- Poster
- Directed by: V. Somashekhar
- Written by: M. D. Sundar
- Produced by: N. Veeraswamy V. Ravichandran
- Starring: Ambareesh Ambika Vajramuni
- Cinematography: R. Chittibabu
- Edited by: Yadav Victor
- Music by: Shankar–Ganesh
- Production company: Sri Eswari Productions
- Release date: 1983;
- Running time: 146 min
- Country: India
- Language: Kannada

= Chakravyuha (1983 film) =

Chakravyuha ( lit. 'Labyrinth') is a 1983 Kannada-language political action thriller film directed by V. Somashekhar. The film stars Ambareesh and Ambika. This film marked the entry of popular actor Mukhyamantri Chandru into films. Produced by N. Veeraswamy for Eshwari Productions, this film also starred his son V. Ravichandran in a small role. Actor Tiger Prabhakar also featured in an extended cameo role. The film obtained an 'A' certificate without cuts from the CBFC.

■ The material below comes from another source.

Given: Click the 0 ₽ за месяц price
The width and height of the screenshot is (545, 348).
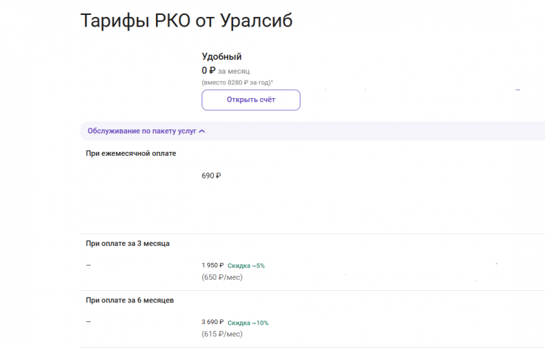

Upon release, It met with highly positive reviews and catapulted Ambareesh's career to greater heights and coined him with the title as "Rebel Star" for his angry-young man role. The film's huge success inspired other language industries and was subsequently remade in Hindi as Inquilaab (1984) and in Telugu as Mukhyamantri (1984) starring Krishna with Ambika reprising her role.

==Plot==
Amarnath aka Amar is an educated-young man, who has not received any qualified job as all positions force him to compromise his morals. A new politician, Shankarappa promises an end to corruption, but gets disrespected by the crowd, who pelt stones at him. Amar rescues him and Shankarappa is impressed and trains Amar to be a cop. Amar completes his IPS exam where he is posted as an ACP and serves the state honestly. Amar meets Asha, who is the only daughter of multi-millionaire businessman, Seetharam. The two fall for each other, and their relationship is accepted by Seetharam, after Shankarappa's insistence. Amar discovers a crime network that includes Shankarappa as well as Seetharam and is made as a pawn in the syndicate's crimes.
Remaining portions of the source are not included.